Upon his recovery, he was then incarcerated as a prisoner of war, although his poor wife had been informed by this time that he was missing, believed dead. Moon was released from German captivity on 21 November 1917.


Recommended for the Victoria Cross for his efforts to save Bridgeman, Moon was instead awarded a Bar to his Distinguished Service Order, the Royal Humane Society’s Silver Medal, and the French Legion d’Honneur [Croix de Chevalier].



At the end of the First World War, Moon elected to stay in what was now the Royal Air Force at the new rank of Squadron Leader, and owing to his experience on seaplanes, was given command of the important flying boat station of RAF Felixstowe in Suffolk.


Not only was RAF Felixstowe a flying boat base with several squadrons, but it was also home to the Seaplane Experimental Station, later the Marine Aircraft Experimental Unit, where all potential new seaplanes were tested prior to any military acceptance.


One of the aircraft being tested was the giant Felixstowe Fury, at the time, the largest flying boat in the world – a factory scale model is on display here at Solent Sky Museum.


A five engine triplane ‘boat, the Fury had a wing span of 123ft and first flew on Armistice Day 1918.


Although conceived as a long range armed military ‘boat, the Fury was considered for a non-stop Atlantic flight, and plans were well in hand until Alcock and Brown’s flight in June 1919. The next idea was to use her for an even longer flight – Felixstowe to Cape Town.


More testing ensued, with the flight scheduled to take place on 12 August 1919. The day before was the final test flight, with the aircraft loaded at an all-up weight, exceeding 28,000lbs, as she had carried on previous flights.

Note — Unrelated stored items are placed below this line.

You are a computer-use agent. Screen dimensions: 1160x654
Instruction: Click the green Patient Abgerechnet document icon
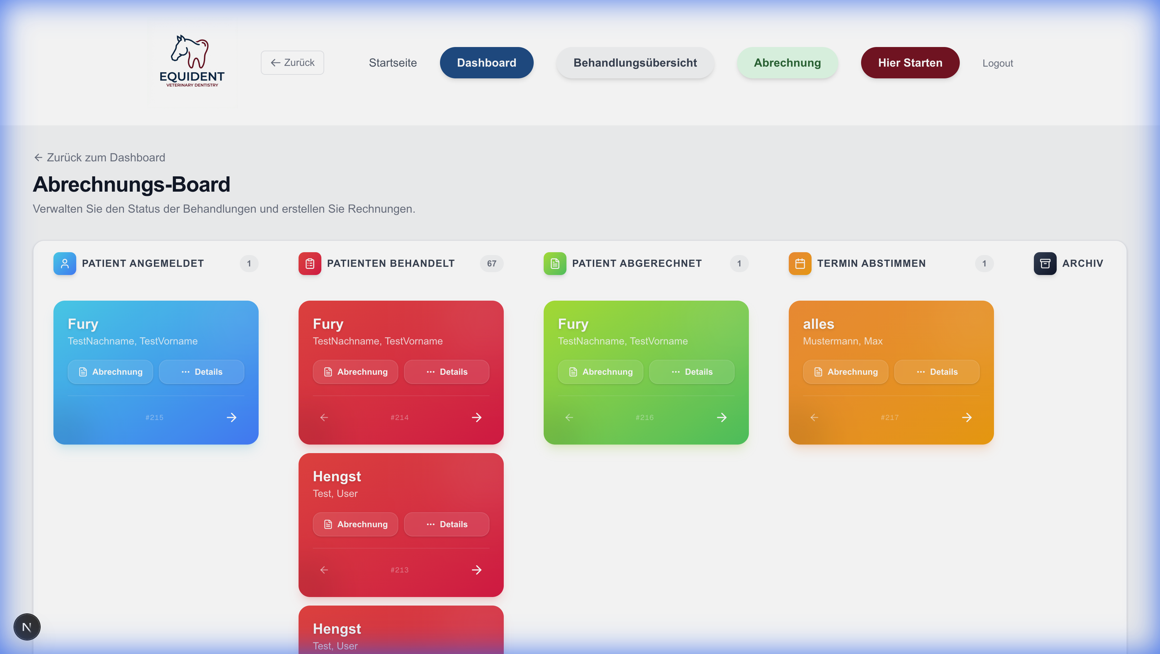coord(554,263)
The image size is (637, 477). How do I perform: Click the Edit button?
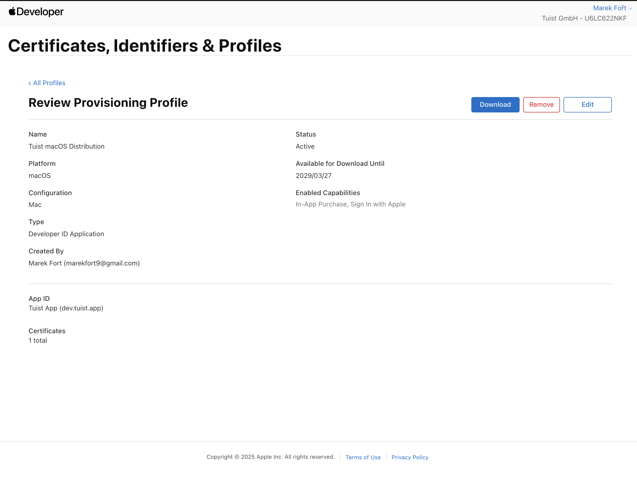[x=587, y=104]
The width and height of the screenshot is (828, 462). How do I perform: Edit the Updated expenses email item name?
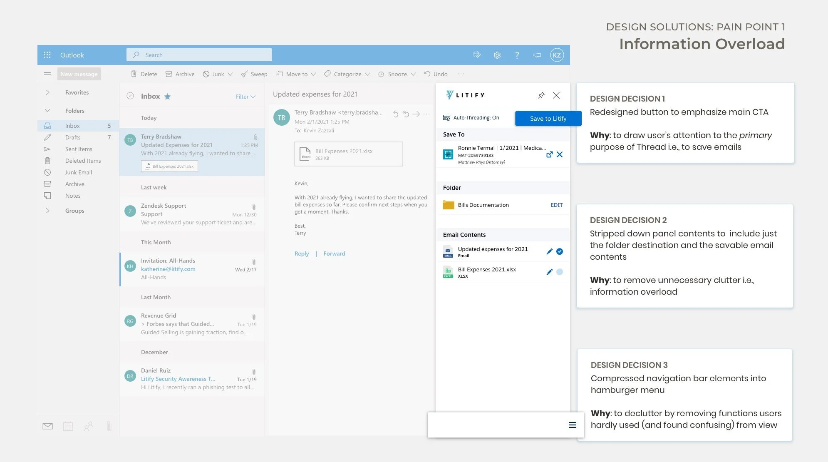pos(549,251)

She took off, with Moon at the controls as before and seemed to struggle to gain altitude, and crashed from a stall just off shore, witnessed by hundreds of holidaymakers nearby, with the crash killing one of the crew members.


The full cause of the crash was never established, and no direct blame was laid at Moon’s feet – indeed, that December he attended the funeral of the Atlantic flier Sir John Alcock, who had been killed ferrying a new Vickers Viking amphibian to Paris, as the official representative of the Secretary of State for War, Winston Churchill.

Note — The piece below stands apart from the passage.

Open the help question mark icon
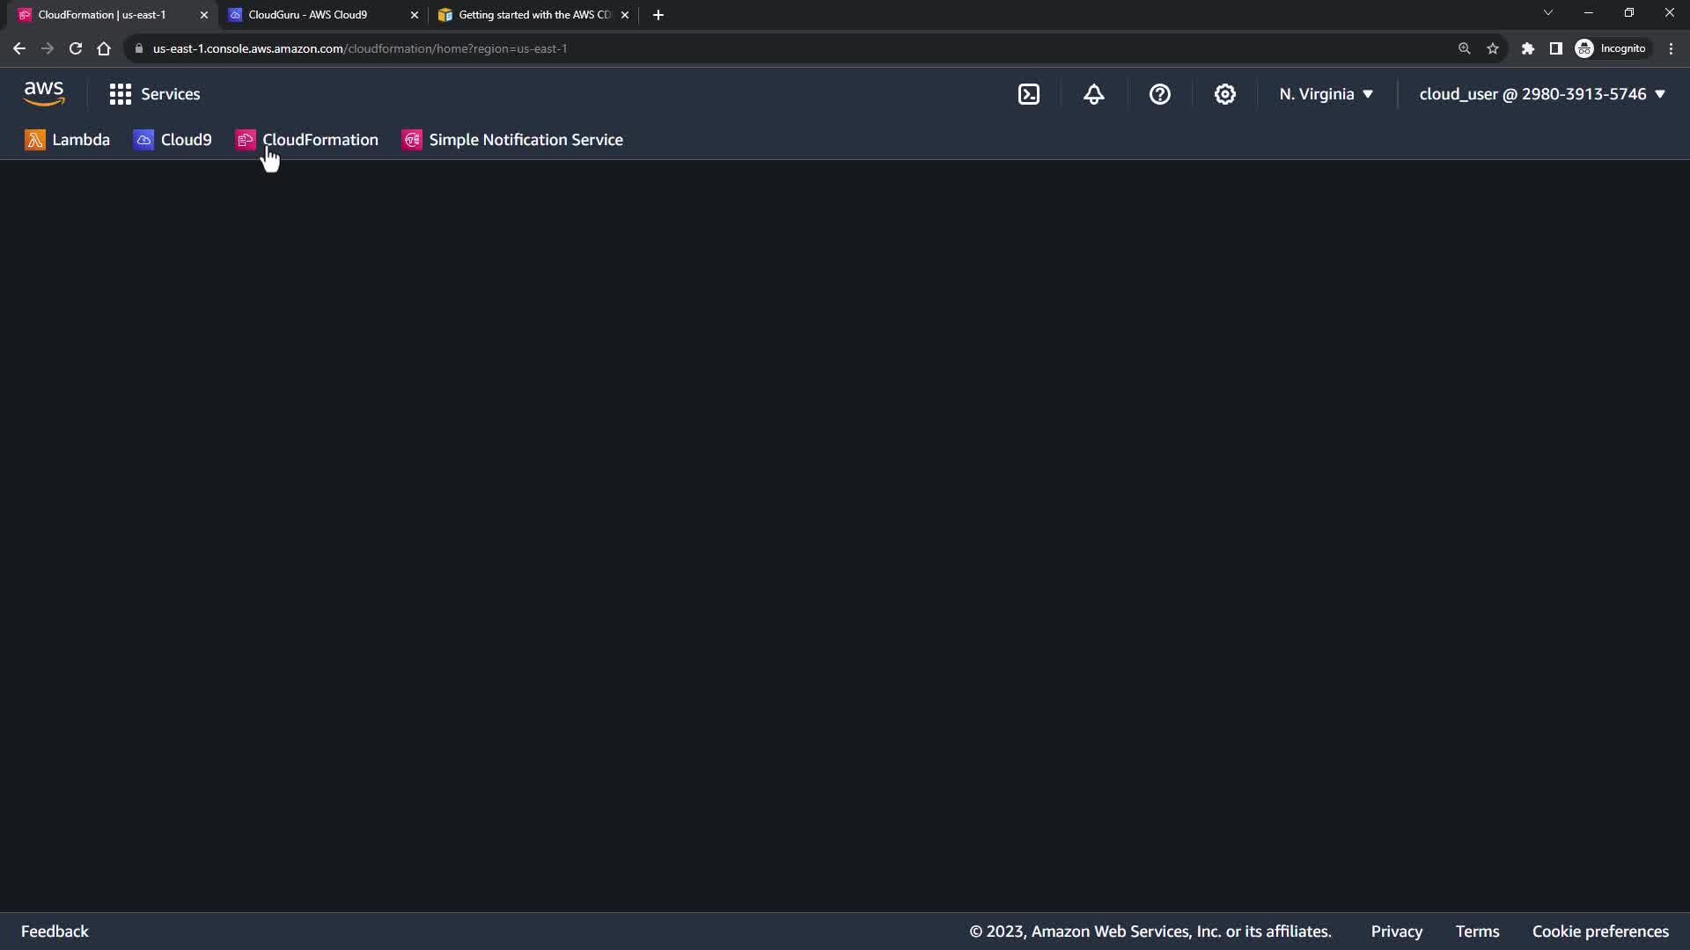1690x950 pixels. 1159,94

Moon carried on his duties as a test pilot and training officer at RAF Felixstowe.

On 29 April 1920, he was on an instructional flight in a flying boat – Felixstowe F5 N4044 of 230 Squadron with a training crew which included a Portugese pilot. The aircraft made several practice landings and take offs then climbed to about 1,500ft, where, according to a survivor, there was a loud crack from the tail area which put the aircraft into a spin. Moon tried to regain control, but to no avail, and the aircraft crashed into the sea.


Two crew members survived, and four others, including Moon, died in the crash.

Squadron Leader Edwin Rowland Moon DSO* LOH was 33 years old.




He is buried in his home town in Southampton Old Cemetery, with his grave marked by one of the propeller bosses from the Felixstowe F5, erected by his 230 Squadron comrades.